No sale of Amazing Stories would EVER take place unless I was assured that it was going to be treated properly. (If, say, TOR called me up with an interest in doing something with the name, I’d be more than happy to entertain possibilities – they’ve demonstrated for decades that they know what science fiction is all about. Likewise for a group of fans with the wherewithal…
Get this: Fandom and science fiction come before money –
Where I’m at right now and What You Can Do
- I’ve got a studio on the hook – if the decks are cleared.
Allow me to translate: if it is clear that NBC is not going to sue and has given up on the project, I have a studio that respects genre and is willing to work on a project, with me, that stands a good change of bringing an Amazing Stories television show, based on good, solid science fiction stories, written by script writers who know BOTH science fiction and scriptwriting, to fruition. The basic plan is to assemble a good team, get funding for a pilot episode or two and then sell the show to a network or streaming service like Amazon, Hulu or Netflix.
(ASIDE: anthologies shows are HOT HOT HOT right now)
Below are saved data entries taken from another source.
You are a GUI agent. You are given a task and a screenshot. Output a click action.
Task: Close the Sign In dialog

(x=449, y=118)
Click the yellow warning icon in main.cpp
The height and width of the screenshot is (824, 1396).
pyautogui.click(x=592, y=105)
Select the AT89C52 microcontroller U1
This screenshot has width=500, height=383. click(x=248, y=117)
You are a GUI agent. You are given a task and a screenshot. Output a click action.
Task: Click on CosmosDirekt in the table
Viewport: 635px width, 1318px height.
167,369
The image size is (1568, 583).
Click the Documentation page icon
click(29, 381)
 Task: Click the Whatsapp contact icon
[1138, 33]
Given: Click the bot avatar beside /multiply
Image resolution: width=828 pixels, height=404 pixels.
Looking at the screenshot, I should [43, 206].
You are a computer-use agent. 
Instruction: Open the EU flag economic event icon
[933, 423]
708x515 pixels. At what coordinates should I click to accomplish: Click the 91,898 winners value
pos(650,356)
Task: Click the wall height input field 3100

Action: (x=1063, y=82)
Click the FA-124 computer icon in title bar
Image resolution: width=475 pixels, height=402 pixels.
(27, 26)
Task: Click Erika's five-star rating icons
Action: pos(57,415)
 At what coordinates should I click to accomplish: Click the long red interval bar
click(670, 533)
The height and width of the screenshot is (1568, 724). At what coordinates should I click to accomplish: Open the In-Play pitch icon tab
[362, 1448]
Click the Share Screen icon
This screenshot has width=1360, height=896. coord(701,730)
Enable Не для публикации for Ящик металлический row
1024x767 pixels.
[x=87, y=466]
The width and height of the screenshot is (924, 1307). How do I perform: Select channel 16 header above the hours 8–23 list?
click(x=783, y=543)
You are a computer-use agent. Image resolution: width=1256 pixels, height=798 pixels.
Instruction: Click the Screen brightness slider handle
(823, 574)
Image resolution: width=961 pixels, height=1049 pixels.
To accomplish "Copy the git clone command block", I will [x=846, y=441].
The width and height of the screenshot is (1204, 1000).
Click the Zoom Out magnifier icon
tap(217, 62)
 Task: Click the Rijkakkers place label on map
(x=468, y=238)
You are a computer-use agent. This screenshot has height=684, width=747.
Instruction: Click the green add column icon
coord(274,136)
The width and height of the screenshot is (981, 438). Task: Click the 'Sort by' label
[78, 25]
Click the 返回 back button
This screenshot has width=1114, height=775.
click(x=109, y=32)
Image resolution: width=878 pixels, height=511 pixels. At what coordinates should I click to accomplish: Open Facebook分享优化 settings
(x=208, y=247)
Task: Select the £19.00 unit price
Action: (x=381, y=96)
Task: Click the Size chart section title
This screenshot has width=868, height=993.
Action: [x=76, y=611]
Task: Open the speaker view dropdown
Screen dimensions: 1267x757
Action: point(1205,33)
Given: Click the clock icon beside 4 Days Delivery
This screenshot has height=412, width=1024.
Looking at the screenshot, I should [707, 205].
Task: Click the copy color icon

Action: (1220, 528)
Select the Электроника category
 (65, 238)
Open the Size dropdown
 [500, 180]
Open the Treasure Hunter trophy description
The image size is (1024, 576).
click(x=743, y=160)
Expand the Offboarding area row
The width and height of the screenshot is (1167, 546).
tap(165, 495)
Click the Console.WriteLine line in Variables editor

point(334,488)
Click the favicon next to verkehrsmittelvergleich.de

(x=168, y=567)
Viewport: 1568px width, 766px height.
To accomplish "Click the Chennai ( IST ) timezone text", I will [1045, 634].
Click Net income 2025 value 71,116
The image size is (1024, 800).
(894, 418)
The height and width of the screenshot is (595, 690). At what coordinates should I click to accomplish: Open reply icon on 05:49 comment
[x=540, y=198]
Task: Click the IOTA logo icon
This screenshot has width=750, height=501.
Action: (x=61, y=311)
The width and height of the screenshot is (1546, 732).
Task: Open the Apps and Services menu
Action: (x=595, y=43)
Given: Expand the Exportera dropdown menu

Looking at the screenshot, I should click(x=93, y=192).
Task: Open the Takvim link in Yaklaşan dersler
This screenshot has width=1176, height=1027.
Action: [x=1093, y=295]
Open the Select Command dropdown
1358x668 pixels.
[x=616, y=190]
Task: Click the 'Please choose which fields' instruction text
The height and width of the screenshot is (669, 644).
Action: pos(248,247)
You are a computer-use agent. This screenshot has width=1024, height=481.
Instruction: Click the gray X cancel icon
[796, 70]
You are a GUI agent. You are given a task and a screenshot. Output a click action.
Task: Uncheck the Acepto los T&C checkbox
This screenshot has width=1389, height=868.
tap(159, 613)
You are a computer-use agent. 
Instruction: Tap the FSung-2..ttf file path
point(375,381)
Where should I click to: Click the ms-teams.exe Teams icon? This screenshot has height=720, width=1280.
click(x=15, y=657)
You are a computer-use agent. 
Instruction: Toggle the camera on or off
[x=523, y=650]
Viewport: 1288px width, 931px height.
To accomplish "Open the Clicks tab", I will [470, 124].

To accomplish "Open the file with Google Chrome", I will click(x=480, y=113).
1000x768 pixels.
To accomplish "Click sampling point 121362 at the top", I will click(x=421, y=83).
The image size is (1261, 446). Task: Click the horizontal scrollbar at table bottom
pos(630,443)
- I want to move forward and have a hand in creating what I hope could become the best modern presentation of science fiction on the small screen. I’ve brought in people who know how to do that, even if I don’t.
- What you can do
A. share this post far and wide permission to reprint in full granted
B. offer up your own stories of Hollywood malfeasance, if you have them (and if they can be related)
C. realize that this really is an underdog story: the studio, part of one of the largest media conglomerates in the world, is trying to put one over on a little guy. Their first move will be to ignore me or try to run me out of money
D. write to NBC HQ, legal department and demand that they honor the notice of breach and termination publicly
NBC/UNIVERSAL 30 Rockefeller Plaza
New York, NY – 10112 (attention Legal)
E. if you can contact Steven Spielberg, Bryan Fuller (@BryanFuller), Patton Oswalt (@pattonoswalt and on Facebook too), Kumail Nanjiani (@kumailn), Emily Gordon (@emilyvgordon), Jane Goldman or any of the other people who are writing scripts for the infringing version of this show, let them know they are working on a project that NBC does NOT have the rights to
F. let the world know that if NBC produces a show titled Amazing Stories, it was done by infringing AND at the expense of the very magazine that helped found this genre and that this not only doesn’t help advance the genre, it plays into the hands of those who have little to no respect for it, obviously don’t understand its nuances (like fans don’t do shit like this) and are helping to undermine and dumb it down.